Illustration autoroute Strasbourg.
Illustration autoroute Strasbourg. — G. VARELA / 20 MINUTES

SORTIE DE ROUTE

Strasbourg : Pourquoi ça ne roule pas avec le transfert de l'A35 le 1er janvier ?

Gilles Varela

A partir du 1er janvier 2021, l’Etat transfère les routes alsaciennes à la collectivité européenne d’Alsace, l'eurométropole récupère la gestion de ressources humaines, ou logistique

« C’est très insuffisant, nous allons nous battre et le faire savoir très fermement à l’Etat. » La présidente de l’Eurométropole de Strasbourg, Pia Imbs, n’est pas contente et l’a dit lors d’une conférence de presse. Elle estime trop peu élevée la compensation financière de 4,1 millions d’euros affectée à la future gestion et à l’aménagement du réseau routier national concédés par l’Etat, qui sera effective au 1er janvier 2021.

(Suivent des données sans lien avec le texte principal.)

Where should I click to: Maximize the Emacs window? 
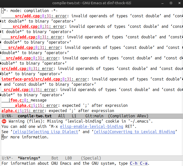pos(171,3)
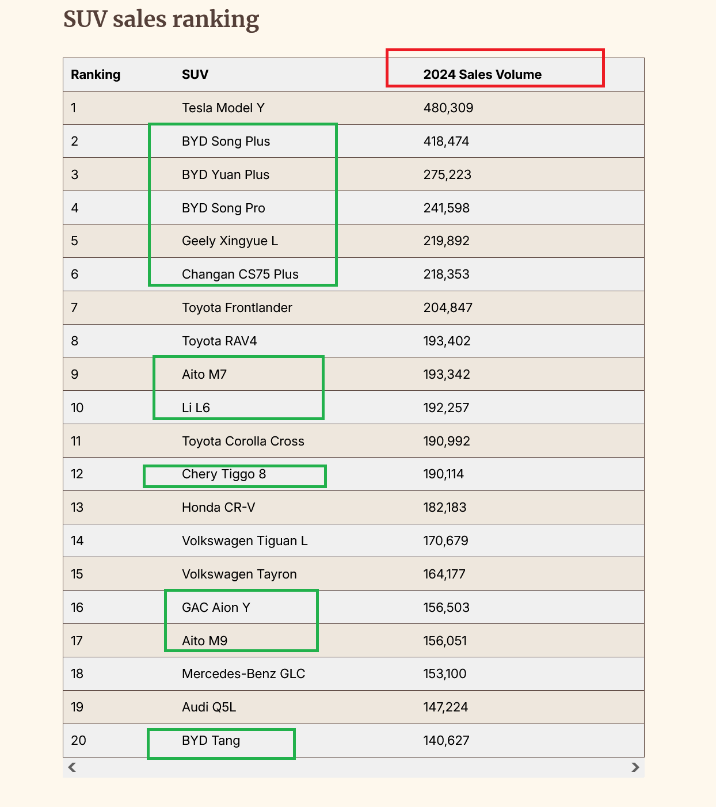Select the 480,309 sales value
Viewport: 716px width, 807px height.
(448, 108)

Ce transfert de compétence ressemble à une belle épine dans le pied. « Il faut nous donner les moyens de réussir ce transfert et préparer la suite, car se posera très vite la question de la régulation de la vitesse, et de la surveillance de ce réseau routier qui nous incombe », poursuit Pia Imbs. Comparé aux charges actuelles, il manquerait, toujours selon la collectivité, au moins deux millions pour faire l’affaire. A moins de 15 jours de la « passation », les réponses de l’Etat se font attendre.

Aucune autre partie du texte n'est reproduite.